Some of the naturally helpful things about aeration are:
1. The fuel is being taken from the bottom of the tank and air is naturally trying to go up to the top.
2. The air will eventually dissipate into the gas as ever smaller bubbles, or up to the top to mix with the fuel vapor.
3. The sock filter tries to separate air from gas naturally. So the more gas in the tank, the less chance aeration can be an issue.
4. The fill-vent on a stock ‘71-76 tank is about as far away from the pickup as you can get without making a new location.
5. Making some kind of extension to put the return fuel down into the bottom of the tank is a fairly simple and basically ultimate solution. Except on a fill vent of course…
6. The motions of the vehicle and the vibrations from the stiff suspension not only can create a little of their own aeration naturally at the surface, but also will help to dissipate any aeration introduced by a return stream. Even the mild vibration from an idling engine and flowing fuel can probably encourage the dissipation as well.

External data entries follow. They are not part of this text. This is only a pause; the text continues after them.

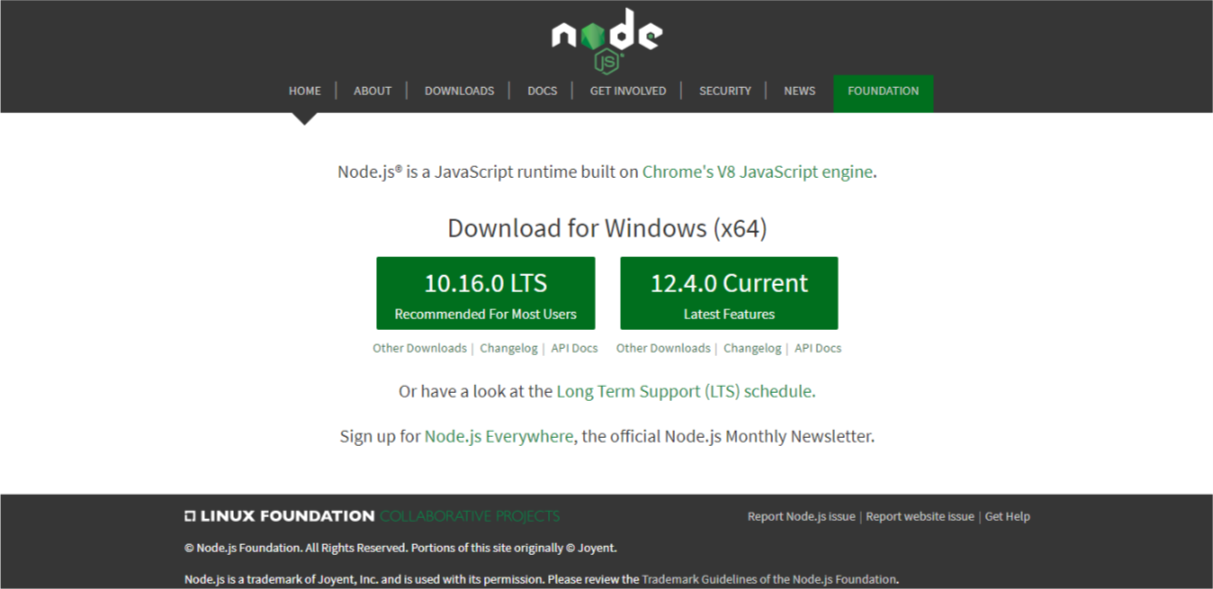The width and height of the screenshot is (1213, 589).
Task: Open the Chrome's V8 JavaScript engine link
Action: [x=758, y=171]

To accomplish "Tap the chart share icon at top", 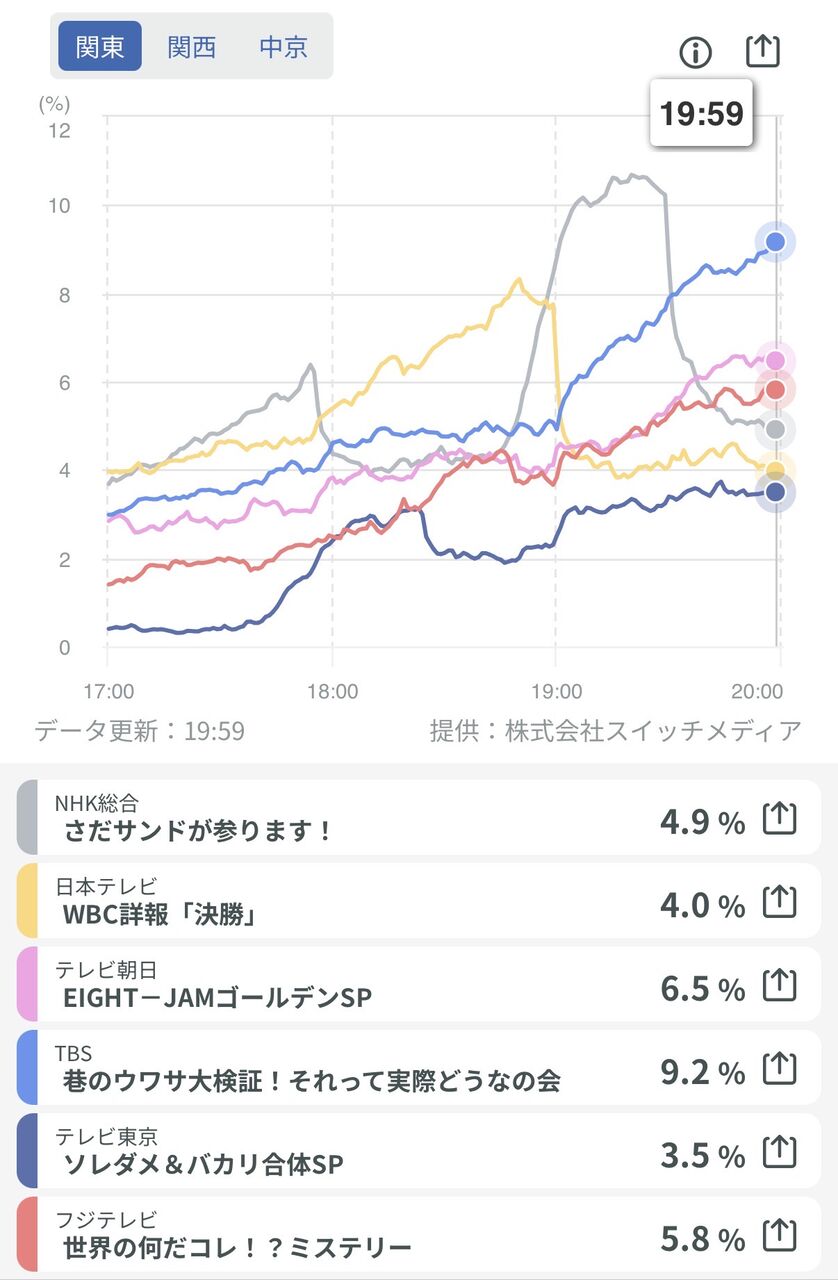I will [762, 50].
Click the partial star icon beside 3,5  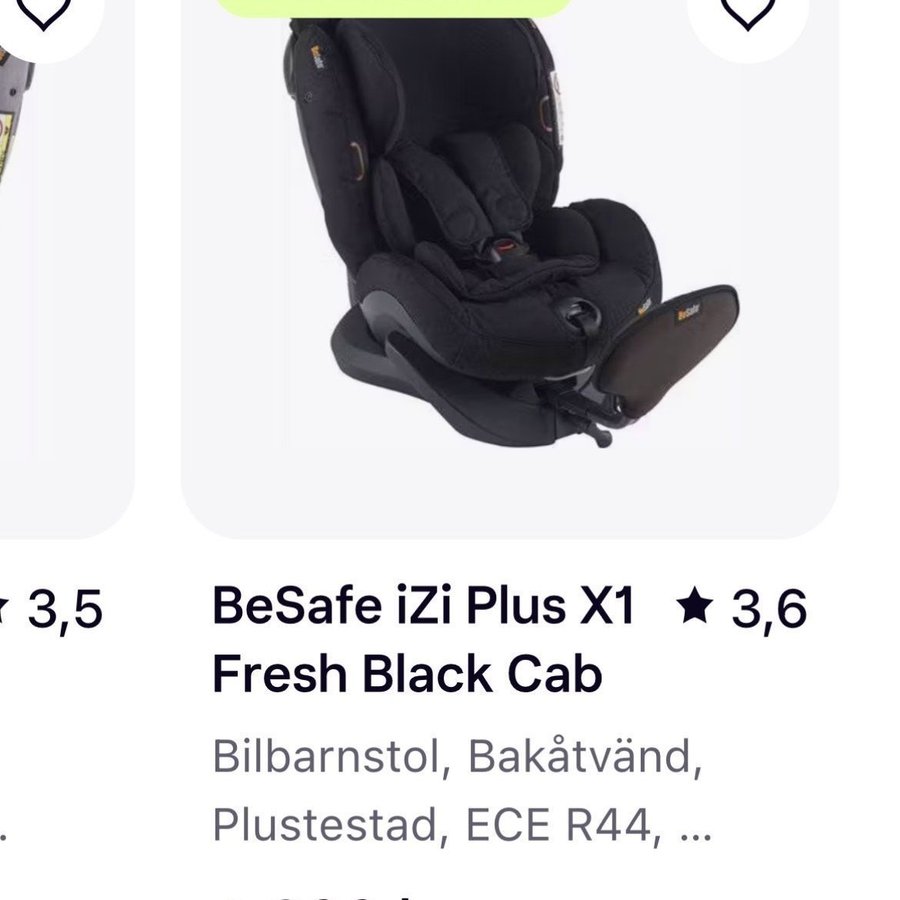coord(4,607)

I’m not saying that aeration can’t ever be an issue. Just that it might not be as bad as it sounds.
None of that is scientific of course, or based on personal experience. And we’ve had this argument before about how serious aeration can sometimes become. But I don’t know anyone who has had a bad experience with it.
And now that I said all that you’ll hear tons of horror stories about putting it in the fill vent!
Somebody needs to make a clear full size fuel tank to run on an EFI or even carbureted return system. That way you can install multiple points where the return fuel is entering at different places just to see how much aeration there actually is.